--- WHAT TO DO ---
Here the job is to print all of the entries below verbatim and leave out any picture.
Start of ENTRIES PROVIDED
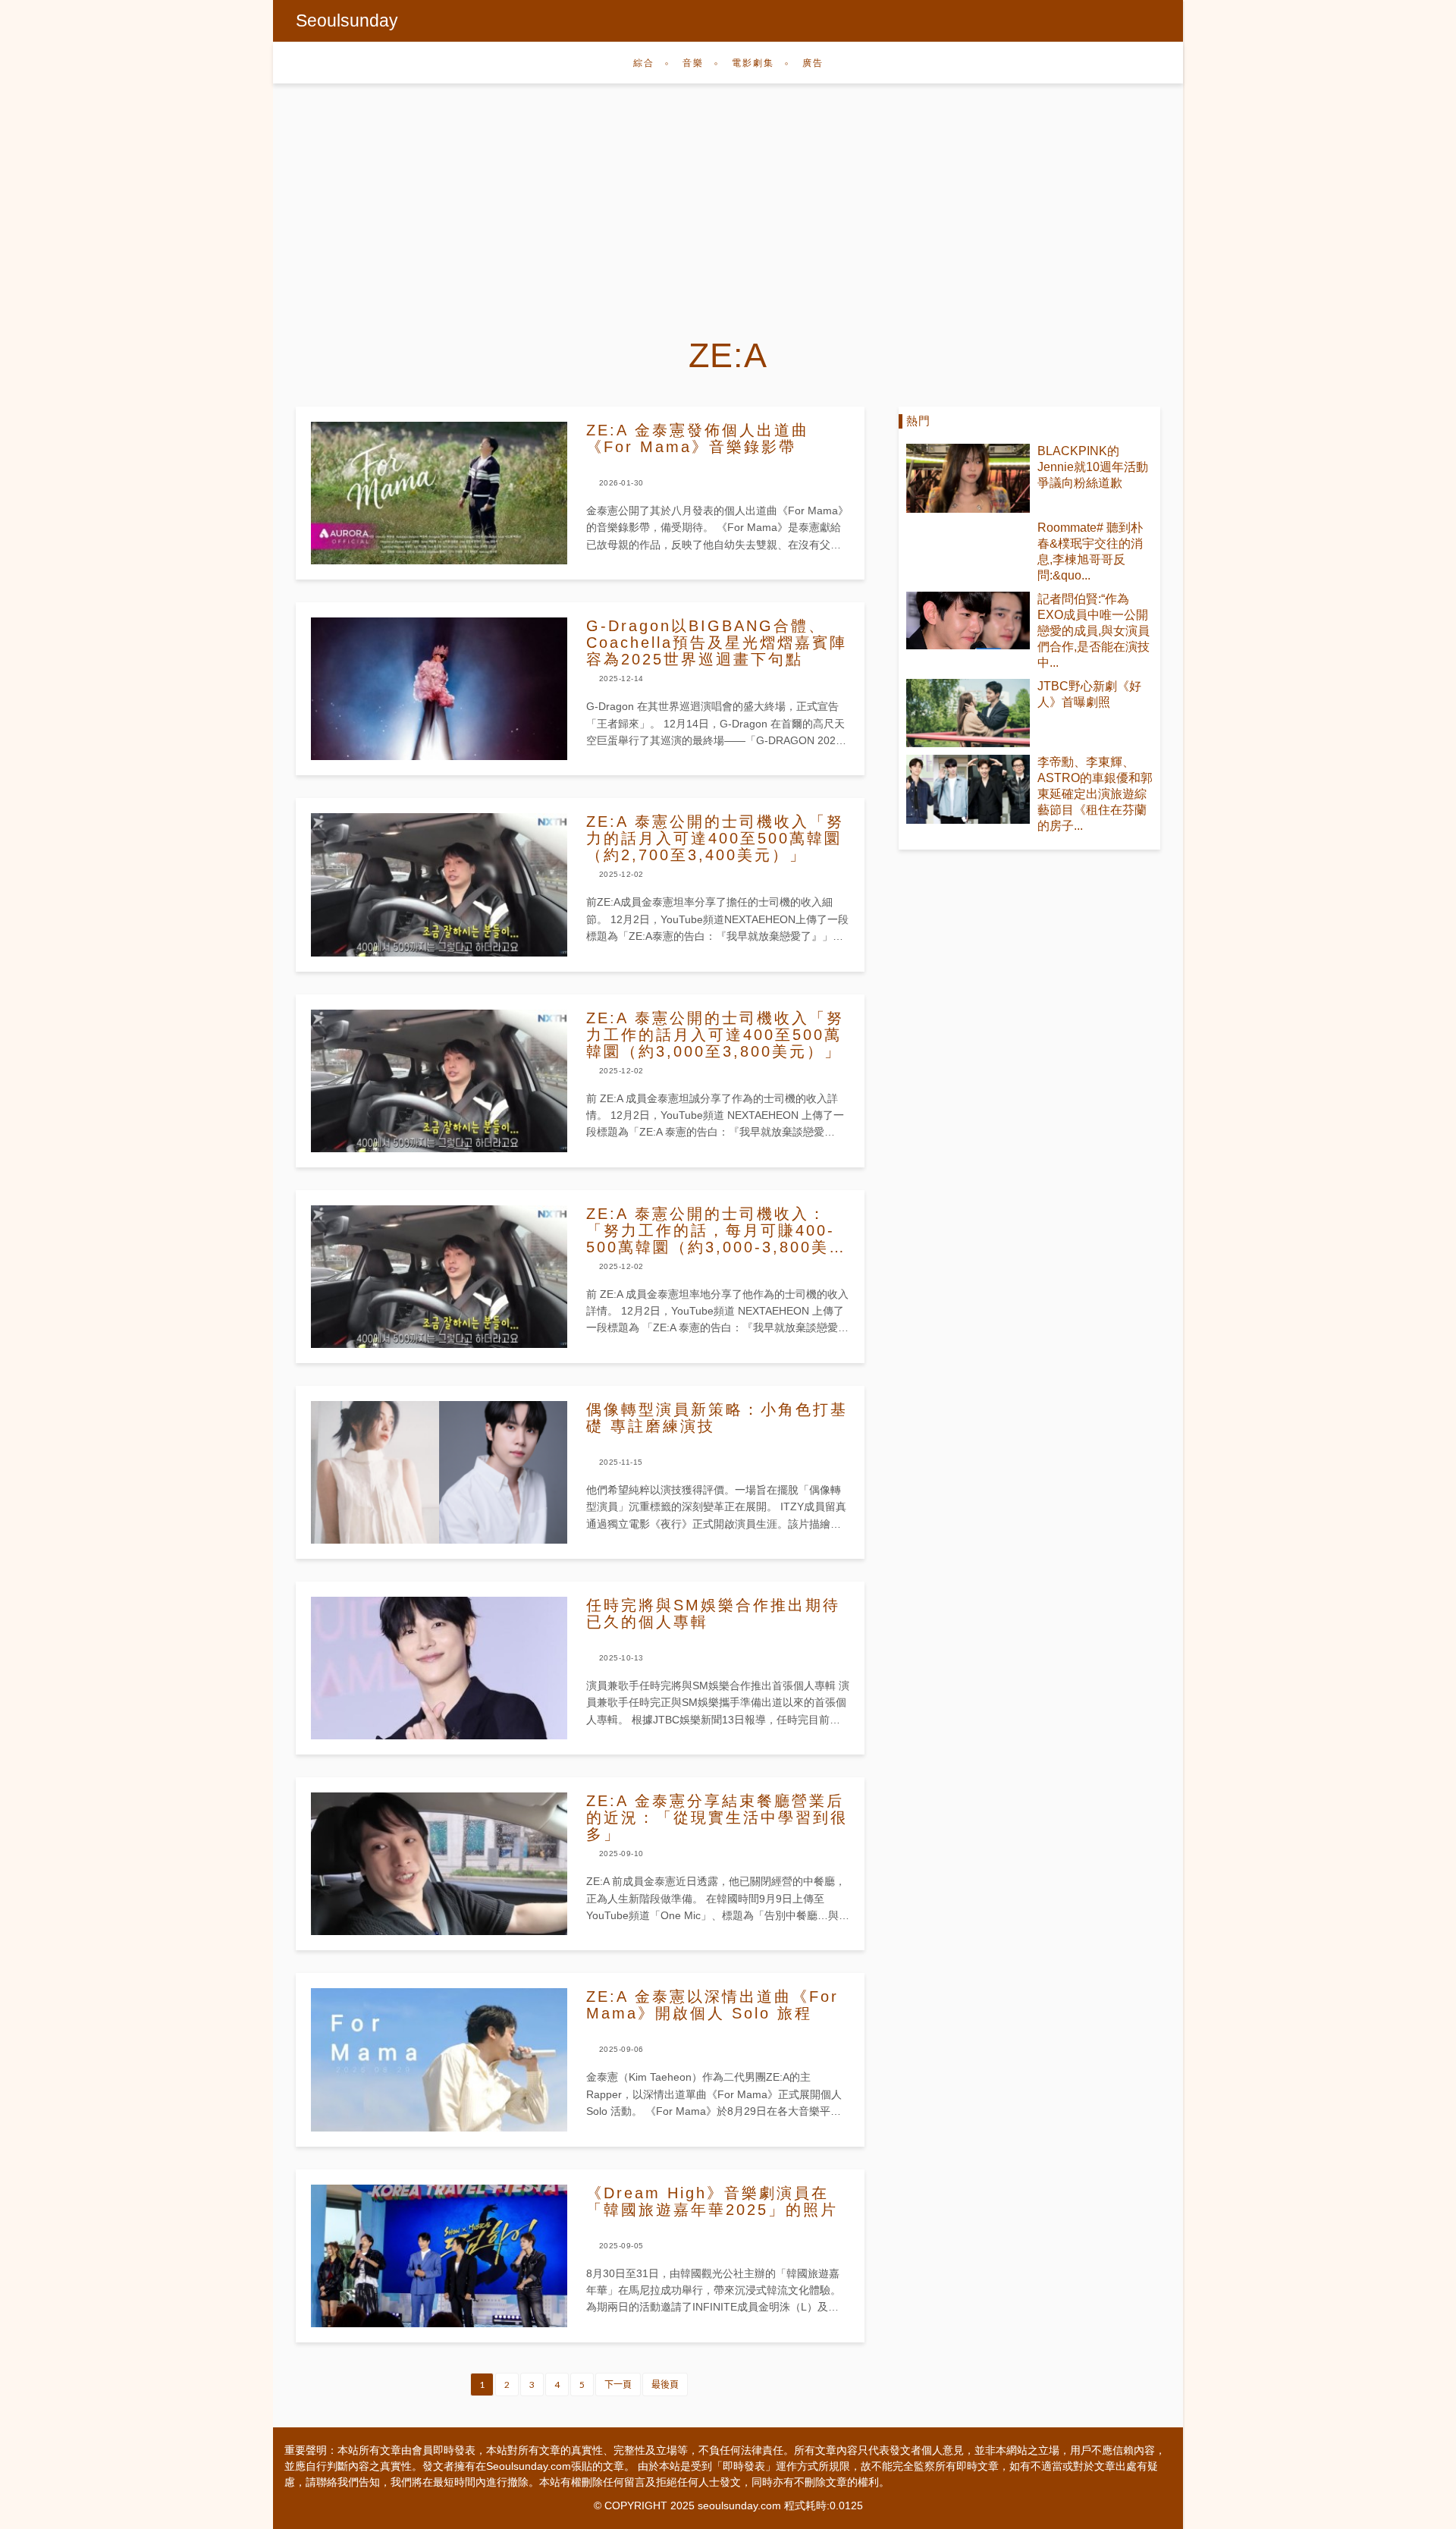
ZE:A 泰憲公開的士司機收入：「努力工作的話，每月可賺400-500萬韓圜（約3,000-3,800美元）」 (710, 1230)
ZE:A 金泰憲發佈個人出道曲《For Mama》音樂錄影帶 (697, 438)
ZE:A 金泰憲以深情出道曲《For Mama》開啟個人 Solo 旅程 (712, 2005)
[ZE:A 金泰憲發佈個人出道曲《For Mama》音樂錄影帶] (439, 493)
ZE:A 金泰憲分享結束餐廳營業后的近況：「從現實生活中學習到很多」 (717, 1817)
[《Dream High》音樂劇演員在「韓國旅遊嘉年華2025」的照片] (439, 2256)
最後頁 (665, 2384)
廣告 (813, 63)
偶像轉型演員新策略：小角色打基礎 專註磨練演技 (717, 1417)
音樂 (693, 63)
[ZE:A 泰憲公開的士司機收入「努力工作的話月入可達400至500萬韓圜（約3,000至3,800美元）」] (439, 1081)
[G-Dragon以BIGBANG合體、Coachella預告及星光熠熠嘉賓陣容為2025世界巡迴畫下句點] (439, 688)
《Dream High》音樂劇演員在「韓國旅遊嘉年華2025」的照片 (712, 2201)
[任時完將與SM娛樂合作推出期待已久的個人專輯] (439, 1668)
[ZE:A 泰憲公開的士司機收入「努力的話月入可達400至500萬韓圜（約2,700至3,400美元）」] (439, 884)
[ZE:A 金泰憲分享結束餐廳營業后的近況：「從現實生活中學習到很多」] (439, 1863)
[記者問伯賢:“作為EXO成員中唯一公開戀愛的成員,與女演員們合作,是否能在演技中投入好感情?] (968, 620)
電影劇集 (753, 63)
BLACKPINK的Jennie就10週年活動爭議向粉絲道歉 (1092, 467)
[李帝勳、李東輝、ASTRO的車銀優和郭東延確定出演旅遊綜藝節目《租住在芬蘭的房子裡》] (968, 789)
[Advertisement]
End of ENTRIES PROVIDED
--- OUTPUT FOR THIS TASK ---
ZE:A 泰憲公開的士司機收入：「努力工作的話，每月可賺400-500萬韓圜（約3,000-3,800美元）」 (710, 1230)
ZE:A 金泰憲發佈個人出道曲《For Mama》音樂錄影帶 (697, 438)
ZE:A 金泰憲以深情出道曲《For Mama》開啟個人 Solo 旅程 (712, 2005)
[ZE:A 金泰憲發佈個人出道曲《For Mama》音樂錄影帶] (439, 493)
ZE:A 金泰憲分享結束餐廳營業后的近況：「從現實生活中學習到很多」 (717, 1817)
[《Dream High》音樂劇演員在「韓國旅遊嘉年華2025」的照片] (439, 2256)
最後頁 (665, 2384)
廣告 (813, 63)
偶像轉型演員新策略：小角色打基礎 專註磨練演技 (717, 1417)
音樂 (693, 63)
[ZE:A 泰憲公開的士司機收入「努力工作的話月入可達400至500萬韓圜（約3,000至3,800美元）」] (439, 1081)
[G-Dragon以BIGBANG合體、Coachella預告及星光熠熠嘉賓陣容為2025世界巡迴畫下句點] (439, 688)
《Dream High》音樂劇演員在「韓國旅遊嘉年華2025」的照片 (712, 2201)
[任時完將與SM娛樂合作推出期待已久的個人專輯] (439, 1668)
[ZE:A 泰憲公開的士司機收入「努力的話月入可達400至500萬韓圜（約2,700至3,400美元）」] (439, 884)
[ZE:A 金泰憲分享結束餐廳營業后的近況：「從現實生活中學習到很多」] (439, 1863)
[記者問伯賢:“作為EXO成員中唯一公開戀愛的成員,與女演員們合作,是否能在演技中投入好感情?] (968, 620)
電影劇集 (753, 63)
BLACKPINK的Jennie就10週年活動爭議向粉絲道歉 (1092, 467)
[李帝勳、李東輝、ASTRO的車銀優和郭東延確定出演旅遊綜藝節目《租住在芬蘭的房子裡》] (968, 789)
[Advertisement]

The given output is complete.